東京練馬(ねりま)区は、安心な学校づくり、不登校児童生徒への支援等を検討するための実態調査を行いました。
愛知県岡崎市では、すべての中学校に校内フリースクール設置方針をかかげ、子どもたちが学校に合わせるのではなく、学校が子どもたちに合わせるという教育実践が始められています。

京都市においても、「学校に子どもたちを合わせるのではなく、子どもたちにあった学校を作ろう」、「すべての子どもに等しく教育を保障する学校を作ろう」、そういう理念を教育委員会も学校も共有していただきたいと考えますが、いかがですか。そのためにも、不登校・行き渋りの子どもたちも含めた実態調査をし、教育委員会がその理由を様々な角度から把握していただきたい。調査を踏まえ、構造的な課題をつかみ、子どもたちが行きたいと思える学校づくりに取り組んでいただきたい。いかがですか。

項目一覧:
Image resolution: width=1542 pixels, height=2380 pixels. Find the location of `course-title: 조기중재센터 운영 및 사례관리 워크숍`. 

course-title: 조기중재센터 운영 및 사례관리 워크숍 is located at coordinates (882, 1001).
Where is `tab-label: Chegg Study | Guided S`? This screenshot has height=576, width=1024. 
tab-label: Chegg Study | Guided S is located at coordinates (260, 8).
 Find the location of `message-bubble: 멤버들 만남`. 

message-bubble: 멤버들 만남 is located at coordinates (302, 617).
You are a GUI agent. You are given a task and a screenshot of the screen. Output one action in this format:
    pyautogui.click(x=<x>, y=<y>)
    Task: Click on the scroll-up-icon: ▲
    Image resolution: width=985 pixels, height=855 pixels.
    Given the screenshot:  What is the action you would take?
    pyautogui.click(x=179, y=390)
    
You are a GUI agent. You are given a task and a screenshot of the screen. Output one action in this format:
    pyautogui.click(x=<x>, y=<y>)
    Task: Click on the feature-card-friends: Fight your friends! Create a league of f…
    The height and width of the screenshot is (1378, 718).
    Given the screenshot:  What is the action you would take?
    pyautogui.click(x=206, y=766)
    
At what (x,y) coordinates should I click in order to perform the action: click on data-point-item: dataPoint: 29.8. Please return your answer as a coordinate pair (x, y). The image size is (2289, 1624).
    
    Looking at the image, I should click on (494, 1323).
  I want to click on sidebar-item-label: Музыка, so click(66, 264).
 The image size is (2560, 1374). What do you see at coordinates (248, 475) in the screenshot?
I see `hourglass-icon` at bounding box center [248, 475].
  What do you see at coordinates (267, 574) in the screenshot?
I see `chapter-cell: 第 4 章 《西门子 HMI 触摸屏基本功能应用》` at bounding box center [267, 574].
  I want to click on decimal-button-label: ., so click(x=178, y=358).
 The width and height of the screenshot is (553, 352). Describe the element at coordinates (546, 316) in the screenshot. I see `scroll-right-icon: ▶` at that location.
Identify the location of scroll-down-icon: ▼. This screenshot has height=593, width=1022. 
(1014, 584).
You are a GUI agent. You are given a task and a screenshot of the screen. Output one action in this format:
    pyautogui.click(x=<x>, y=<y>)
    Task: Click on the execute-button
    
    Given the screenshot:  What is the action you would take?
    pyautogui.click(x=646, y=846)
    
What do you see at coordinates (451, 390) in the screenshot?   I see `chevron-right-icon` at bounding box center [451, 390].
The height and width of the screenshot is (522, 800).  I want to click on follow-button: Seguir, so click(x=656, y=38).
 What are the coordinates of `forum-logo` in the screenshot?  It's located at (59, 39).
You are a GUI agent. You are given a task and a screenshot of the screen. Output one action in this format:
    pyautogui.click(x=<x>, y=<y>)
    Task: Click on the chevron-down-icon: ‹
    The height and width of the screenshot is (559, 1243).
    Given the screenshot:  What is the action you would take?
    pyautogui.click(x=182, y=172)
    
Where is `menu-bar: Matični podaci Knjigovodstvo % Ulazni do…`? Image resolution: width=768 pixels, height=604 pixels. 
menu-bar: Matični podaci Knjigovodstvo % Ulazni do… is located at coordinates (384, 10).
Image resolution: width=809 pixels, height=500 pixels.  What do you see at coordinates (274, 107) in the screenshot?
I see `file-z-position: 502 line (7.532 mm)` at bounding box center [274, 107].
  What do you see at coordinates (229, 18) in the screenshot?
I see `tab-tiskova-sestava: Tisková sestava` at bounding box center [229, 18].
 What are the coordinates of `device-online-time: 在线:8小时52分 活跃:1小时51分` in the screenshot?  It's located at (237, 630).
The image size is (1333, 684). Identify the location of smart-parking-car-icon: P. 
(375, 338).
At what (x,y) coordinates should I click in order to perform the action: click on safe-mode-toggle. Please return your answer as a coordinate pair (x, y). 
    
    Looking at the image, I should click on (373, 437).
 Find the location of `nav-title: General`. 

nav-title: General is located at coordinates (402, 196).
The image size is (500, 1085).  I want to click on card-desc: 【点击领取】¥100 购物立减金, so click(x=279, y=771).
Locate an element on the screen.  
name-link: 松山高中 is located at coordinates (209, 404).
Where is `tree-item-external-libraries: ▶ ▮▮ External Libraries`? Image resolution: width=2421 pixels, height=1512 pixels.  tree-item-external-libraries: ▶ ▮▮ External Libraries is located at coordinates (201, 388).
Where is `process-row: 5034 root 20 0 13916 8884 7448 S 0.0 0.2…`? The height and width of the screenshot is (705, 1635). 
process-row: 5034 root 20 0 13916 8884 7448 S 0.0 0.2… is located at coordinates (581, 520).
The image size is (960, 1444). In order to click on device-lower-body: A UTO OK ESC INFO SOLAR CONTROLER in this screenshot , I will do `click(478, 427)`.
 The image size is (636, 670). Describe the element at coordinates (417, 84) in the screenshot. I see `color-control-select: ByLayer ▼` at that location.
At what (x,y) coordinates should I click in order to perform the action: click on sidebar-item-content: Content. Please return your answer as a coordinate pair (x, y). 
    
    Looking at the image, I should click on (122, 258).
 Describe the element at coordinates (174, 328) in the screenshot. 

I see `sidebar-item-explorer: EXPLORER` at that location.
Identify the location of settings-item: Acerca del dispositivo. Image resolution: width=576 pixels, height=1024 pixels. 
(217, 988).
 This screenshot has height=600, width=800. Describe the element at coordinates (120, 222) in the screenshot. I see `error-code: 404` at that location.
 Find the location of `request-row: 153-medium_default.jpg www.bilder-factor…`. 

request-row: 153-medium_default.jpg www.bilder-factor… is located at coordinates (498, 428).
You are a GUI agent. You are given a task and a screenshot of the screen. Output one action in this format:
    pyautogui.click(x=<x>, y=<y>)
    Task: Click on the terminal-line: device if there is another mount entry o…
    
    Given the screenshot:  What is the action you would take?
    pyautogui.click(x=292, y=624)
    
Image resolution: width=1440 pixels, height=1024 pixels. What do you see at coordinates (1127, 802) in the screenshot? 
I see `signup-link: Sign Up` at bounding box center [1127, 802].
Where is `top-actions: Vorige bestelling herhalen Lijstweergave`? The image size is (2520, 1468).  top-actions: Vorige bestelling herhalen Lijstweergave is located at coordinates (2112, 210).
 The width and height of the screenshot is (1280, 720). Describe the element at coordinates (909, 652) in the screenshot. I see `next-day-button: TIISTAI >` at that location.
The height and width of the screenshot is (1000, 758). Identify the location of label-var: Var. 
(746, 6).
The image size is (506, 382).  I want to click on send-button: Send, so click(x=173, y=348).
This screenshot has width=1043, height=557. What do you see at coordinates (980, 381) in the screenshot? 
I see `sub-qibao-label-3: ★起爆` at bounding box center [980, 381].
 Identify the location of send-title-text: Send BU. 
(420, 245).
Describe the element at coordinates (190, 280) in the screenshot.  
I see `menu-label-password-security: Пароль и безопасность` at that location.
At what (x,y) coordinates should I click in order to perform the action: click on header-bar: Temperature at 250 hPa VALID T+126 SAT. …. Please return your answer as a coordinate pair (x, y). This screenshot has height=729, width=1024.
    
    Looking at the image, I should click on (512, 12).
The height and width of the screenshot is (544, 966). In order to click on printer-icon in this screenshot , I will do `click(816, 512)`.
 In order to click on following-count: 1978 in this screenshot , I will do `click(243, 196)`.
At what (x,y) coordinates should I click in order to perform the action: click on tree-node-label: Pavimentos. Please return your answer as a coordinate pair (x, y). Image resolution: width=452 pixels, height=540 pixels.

練習問題: 提示文のうち、「東京練馬(ねりま)区は、安心」で始まり「いただきたい。いかがですか。」まで続く部分を、「実態調査」を「意識調査」に置き換えて書き直しなさい。

解答欄:
東京練馬(ねりま)区は、安心な学校づくり、不登校児童生徒への支援等を検討するための意識調査を行いました。
愛知県岡崎市では、すべての中学校に校内フリースクール設置方針をかかげ、子どもたちが学校に合わせるのではなく、学校が子どもたちに合わせるという教育実践が始められています。

京都市においても、「学校に子どもたちを合わせるのではなく、子どもたちにあった学校を作ろう」、「すべての子どもに等しく教育を保障する学校を作ろう」、そういう理念を教育委員会も学校も共有していただきたいと考えますが、いかがですか。そのためにも、不登校・行き渋りの子どもたちも含めた意識調査をし、教育委員会がその理由を様々な角度から把握していただきたい。調査を踏まえ、構造的な課題をつかみ、子どもたちが行きたいと思える学校づくりに取り組んでいただきたい。いかがですか。